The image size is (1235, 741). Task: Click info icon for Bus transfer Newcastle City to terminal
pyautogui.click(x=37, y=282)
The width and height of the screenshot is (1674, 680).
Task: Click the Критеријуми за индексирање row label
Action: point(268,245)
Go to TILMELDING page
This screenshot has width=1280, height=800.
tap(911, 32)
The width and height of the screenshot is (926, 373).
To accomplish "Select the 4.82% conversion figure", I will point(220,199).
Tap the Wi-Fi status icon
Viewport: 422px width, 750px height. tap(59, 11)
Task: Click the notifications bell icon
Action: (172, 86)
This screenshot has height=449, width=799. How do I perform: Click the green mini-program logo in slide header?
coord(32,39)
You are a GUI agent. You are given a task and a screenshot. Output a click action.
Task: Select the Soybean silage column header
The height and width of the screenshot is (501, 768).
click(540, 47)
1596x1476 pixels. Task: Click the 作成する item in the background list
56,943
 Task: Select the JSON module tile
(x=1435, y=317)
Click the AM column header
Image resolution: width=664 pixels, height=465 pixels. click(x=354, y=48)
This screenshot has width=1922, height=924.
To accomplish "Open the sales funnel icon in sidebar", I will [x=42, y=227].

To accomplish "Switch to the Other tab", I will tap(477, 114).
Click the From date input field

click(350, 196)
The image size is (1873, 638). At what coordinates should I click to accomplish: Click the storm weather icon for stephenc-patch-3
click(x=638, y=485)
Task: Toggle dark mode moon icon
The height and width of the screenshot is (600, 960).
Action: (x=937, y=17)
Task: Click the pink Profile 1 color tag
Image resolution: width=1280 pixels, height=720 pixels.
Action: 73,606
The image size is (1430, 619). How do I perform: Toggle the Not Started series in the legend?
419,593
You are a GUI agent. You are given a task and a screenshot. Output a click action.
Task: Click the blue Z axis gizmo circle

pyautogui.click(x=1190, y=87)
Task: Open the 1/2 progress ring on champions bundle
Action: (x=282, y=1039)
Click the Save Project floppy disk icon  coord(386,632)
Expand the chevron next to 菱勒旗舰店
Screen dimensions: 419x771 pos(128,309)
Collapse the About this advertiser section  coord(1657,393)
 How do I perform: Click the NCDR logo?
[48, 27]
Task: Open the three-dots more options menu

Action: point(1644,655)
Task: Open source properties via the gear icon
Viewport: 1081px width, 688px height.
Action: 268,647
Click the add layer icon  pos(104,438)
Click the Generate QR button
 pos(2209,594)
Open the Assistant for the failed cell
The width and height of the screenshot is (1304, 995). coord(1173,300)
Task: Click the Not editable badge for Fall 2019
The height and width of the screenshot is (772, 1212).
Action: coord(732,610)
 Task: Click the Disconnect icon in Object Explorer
◇ ◇ ◇ ◇ ◇ ◇ ◇
▸ **PROBLEM**
From the first line of the records above down to the line containing "This screenshot has width=1922, height=924.", repeat each line exactly as written. Include both of those lines and add nothing.

▸ **FINISHED TASK**
The image size is (1235, 741). Task: Click info icon for Bus transfer Newcastle City to terminal
pyautogui.click(x=37, y=282)
The width and height of the screenshot is (1674, 680).
Task: Click the Критеријуми за индексирање row label
Action: point(268,245)
Go to TILMELDING page
This screenshot has width=1280, height=800.
tap(911, 32)
The width and height of the screenshot is (926, 373).
To accomplish "Select the 4.82% conversion figure", I will point(220,199).
Tap the Wi-Fi status icon
Viewport: 422px width, 750px height. tap(59, 11)
Task: Click the notifications bell icon
Action: (172, 86)
This screenshot has height=449, width=799. How do I perform: Click the green mini-program logo in slide header?
coord(32,39)
You are a GUI agent. You are given a task and a screenshot. Output a click action.
Task: Select the Soybean silage column header
The height and width of the screenshot is (501, 768).
click(540, 47)
1596x1476 pixels. Task: Click the 作成する item in the background list
56,943
 Task: Select the JSON module tile
(x=1435, y=317)
Click the AM column header
Image resolution: width=664 pixels, height=465 pixels. click(x=354, y=48)
This screenshot has width=1922, height=924.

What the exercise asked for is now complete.